Jabian Cares falls squarely into the category of one of the company’s core principles – engagement. After the company delineates the principles, metrics are then used as just one way to gauge the success of said values. “Putting numbers in place can have good consequences and not so good consequences, and that’s why we are at that principally driven concept,” McCloud explains. Metrics provides them with enough of a construct to see how effective they are being, professionally, while their principles provide the leeway to avoid specific targets and look objectively as to what is being accomplished.
Jabian adds objectivity to how they measure the impact of their principle-based approach in two ways. “For our clients, we actually conduct interviews at the end of pretty much every project. We also do large scale surveys throughout the year,” McCloud states. This even applies to employees. With the real-world information in hand, and the corresponding data collected, this allows Jabian to measure their success, not just as a matter of business, but as one of core values, as well.
Don’t Be Afraid of Feedback
Especially the bad kind… “The bar is set, being a locally based firm,” Reinking points out. “You can’t hide if clients are not as pleased as they could be.” McCloud agrees, telling leaders to be aware of breaking the “echo chamber” of the boardroom and listening, even if what you hear is painful at times. “When someone is telling you the baby is ugly, that’s a hard thing to hear until you take a deep breath and say, you know what, we are a continuous improvement organization.” Even with high engagement scores, Jabian never sits on its laurels. “We want to look,” he adds, “we want to challenge people to really think about, even if their experience is great, what we can do differently and what we can do better.”
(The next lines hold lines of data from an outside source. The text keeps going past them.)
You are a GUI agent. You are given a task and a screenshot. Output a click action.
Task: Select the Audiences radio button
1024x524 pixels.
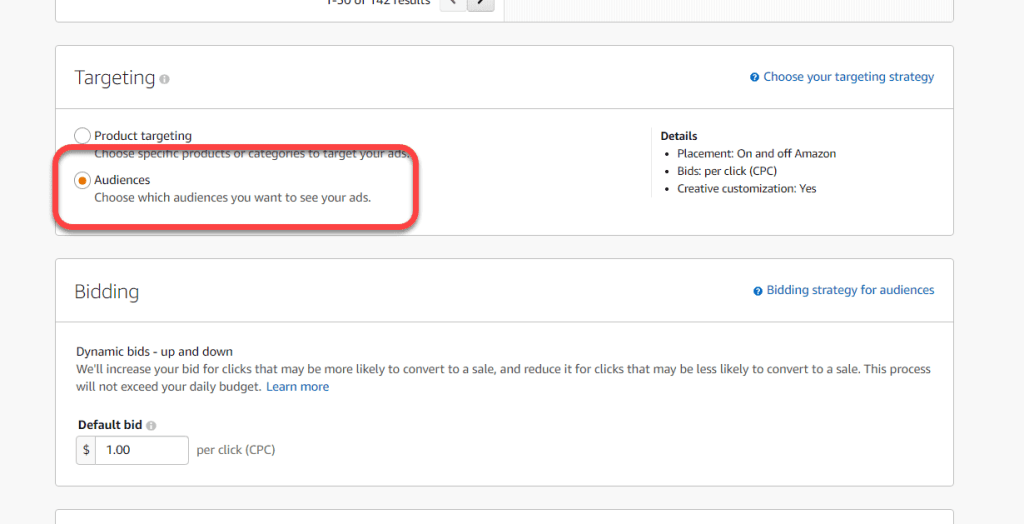pyautogui.click(x=82, y=180)
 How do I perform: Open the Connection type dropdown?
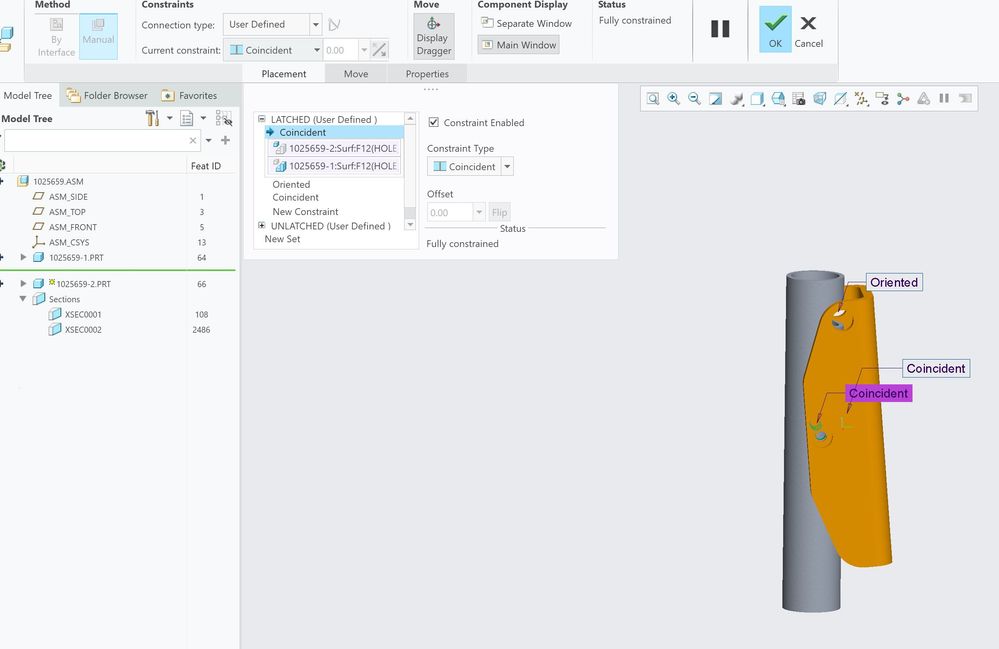pyautogui.click(x=316, y=25)
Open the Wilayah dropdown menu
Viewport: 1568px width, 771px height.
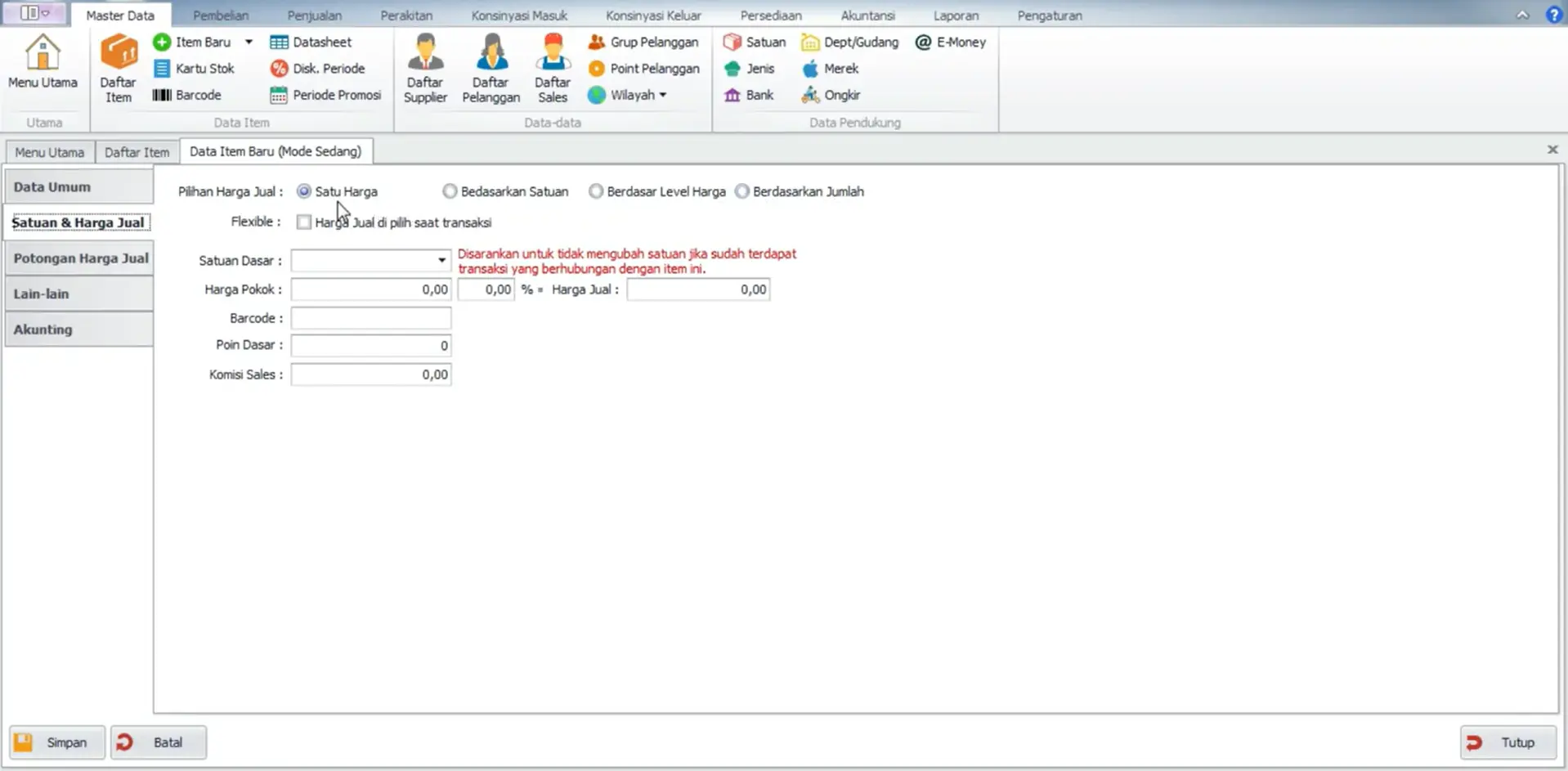click(662, 95)
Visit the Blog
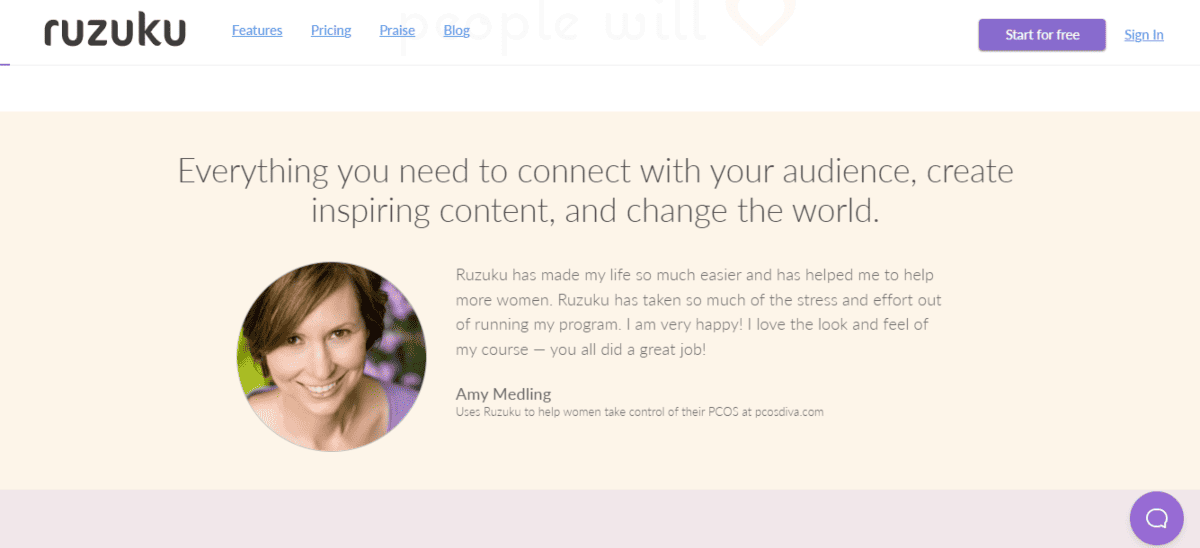 pyautogui.click(x=457, y=31)
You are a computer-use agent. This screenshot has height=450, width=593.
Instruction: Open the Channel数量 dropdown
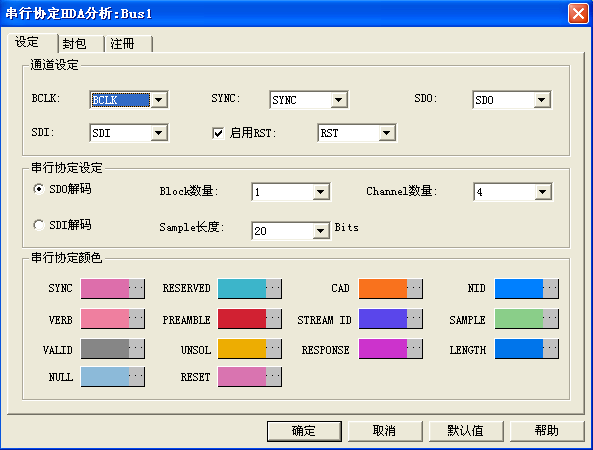click(542, 192)
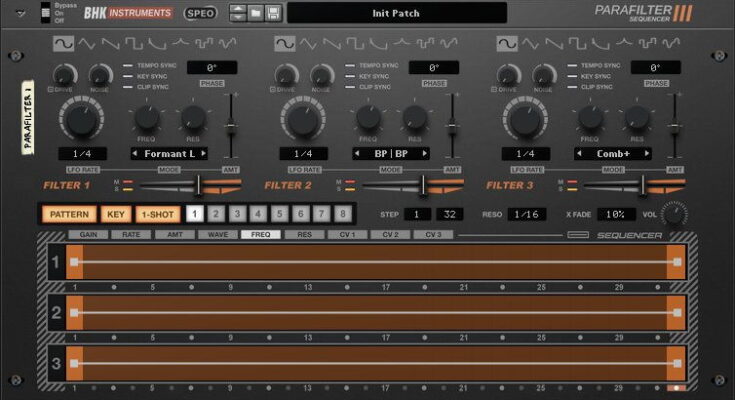Image resolution: width=735 pixels, height=400 pixels.
Task: Select pattern number 5
Action: [280, 214]
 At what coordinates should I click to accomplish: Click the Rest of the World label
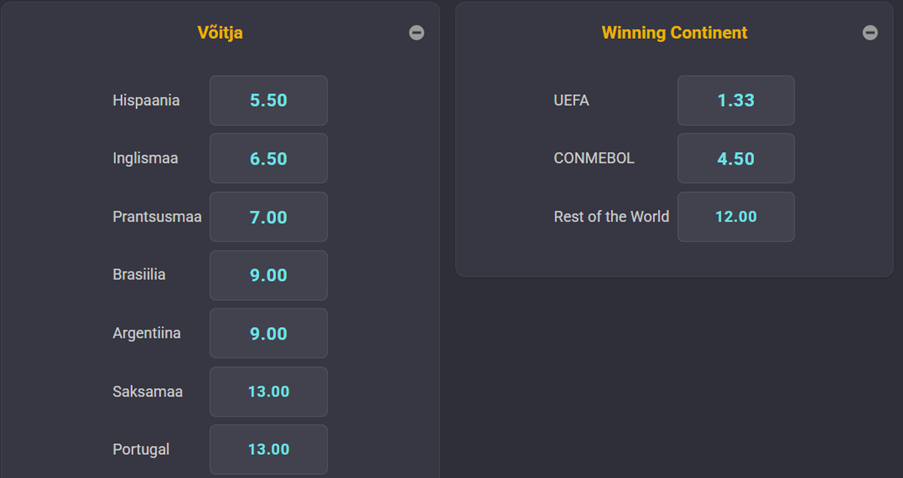611,217
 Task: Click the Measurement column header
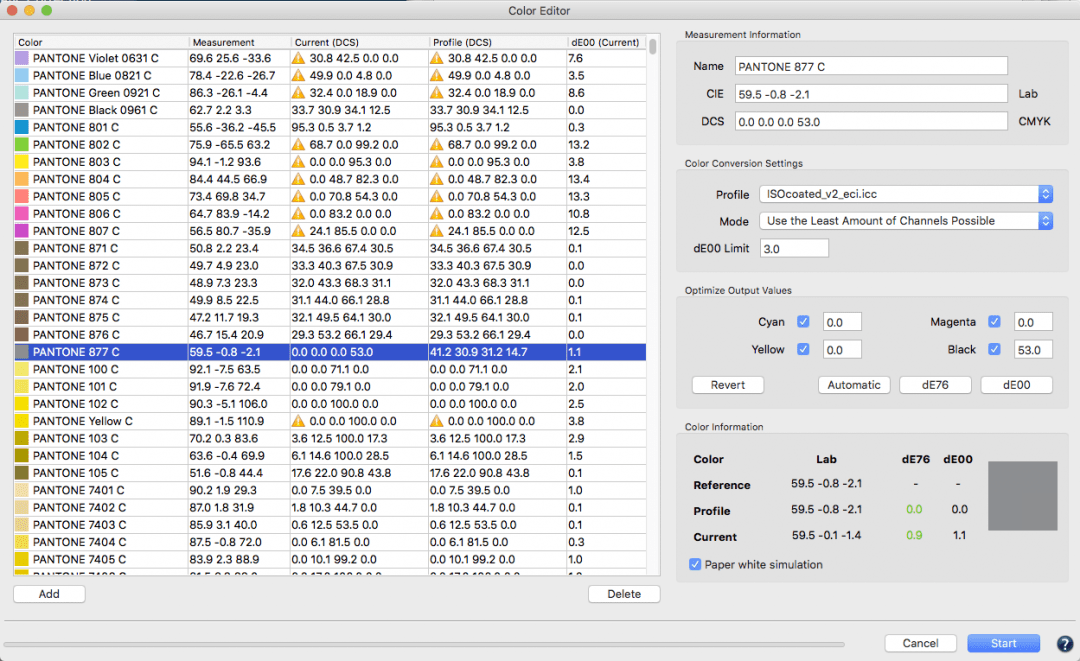(238, 43)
One of the key ways of putting that information into action is through ‘journey mapping.’ “You can do 10,000 things to help improve matters and make it a better situation,” Reinking says, “but it’s prioritizing and picking that’s what really matters.” McCloud concurs. “People will put a lot of effort into the collection of data without any appreciation of what they can do with it,” he adds. He also notes that leaders need to be prepared for bad news as well as good, and be willing to make the changes necessary, no matter how difficult or painful they may be. “We always experiment on ourselves first,” McCloud says.
Don’t Drown in Data
Turn that data into action. “What we normally see across the board is that there is no shortage of information and metrics that are being captured today,” Reinking states, adding “companies are drowning in data; they’ve got more metrics than they know what to do with, and especially with the ability to be able to measure nearly any type of an activity you want out there. There’s a lot of data, but how do you actually turn that into action? That’s where we see a lot of opportunity for our clients.”
That’s why for Jabian Consulting, it’s about balance – between numbers and nuance, between employees, the community, and their clients. For them, it’s about making the most of a mountain of data. By scaling that peak and seeing where it is taking them, they create a challenge to the traditional consulting model. That’s what being a disruptor is all about.